The Human Fertilisation and Embryology Authority strategy, which aims to cut the twin birthrate by 2012 from one in four to one in ten, would in practice reduce the IVF success rate at St Mary's Hospital in Manchester from 21 per cent to 17 per cent, the study found. Daniel Brison, of the University of Manchester, said that the strategy was right to encourage single-embryo transfer because a multiple birth was the greatest IVF risk to mothers and babies, but its implementation needed to be backed by better NHS access to IVF, especially for follow-up courses using frozen embryos. Evidence from Scandinavia and King's College London has indicated that some women's chances of conceiving are just as high with one embryo as with two, if a second frozen-embryo cycle is available.
About a third of NHS trusts do not offer frozen back-up treatment and 85 per cent do not provide the three full cycles that the National Institute for Health and Clinical Excellence recommends. "Single-embryo transfer is the right way forward, but we have to fund more than one cycle," Dr Brison said. "It is very difficult to ask patients to accept any reduction in success rates if they have only one shot. Embryo freezing is also crucial, as is careful selection of patients who are suitable for a single embryo."
IVF produces a higher rate of twins and triplets because multiple embryos are often used to maximise the chances of pregnancy. Such babies, however, are more likely to be stillborn, die in their first year, suffer disabilities or be born prematurely. There are also risks to mothers.
In the study, published in the journal Human Reproduction, Dr Brison and his colleagues Stephen Roberts and Cheryl Fitzgerald constructed a model of what would happen to their clinic's success rates under the single-embryo strategy. To achieve the target of 10 per cent multiple births, about 55 per cent of patients would have to have single-embryo transfer. The current rate is about 10 per cent. This would bring the success rate down by about 20 per cent. If women were selected carefully, the decline would be slightly smaller but the live birthrate would still fall to 18.5 per cent.

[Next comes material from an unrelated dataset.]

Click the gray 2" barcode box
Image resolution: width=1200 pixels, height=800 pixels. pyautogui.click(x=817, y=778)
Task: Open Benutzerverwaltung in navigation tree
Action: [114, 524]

The paper suggests ways that women could be selected, including analysis of their embryos as well as their age and hormone levels. Such measures would be essential to limit the policy's impact on pregnancy success, the scientists said. The St Mary's success rate is below the national average of 31 per cent for women under 35 who use their own fresh eggs. It is an NHS centre with a waiting list of up to three years, so couples with a good prognosis often conceive spontaneously while waiting for treatment, leaving the clinic to treat harder cases.
Professor Peter Braude, of King's College London, led the group that drew up the single-embryo strategy. He said that patients could be chosen who would not be disadvantaged by the policy. "It doesn't reduce pregnancy rates in women who are most likely to get pregnant, and who are also most likely to have twins," he said. "We have never said that a single embryo is right for every woman and the 10 per cent target is an aspiration. A very small proportion of patients give rise to most of the twins and by identifying them, we can reduce multiple births but not the pregnancy rate."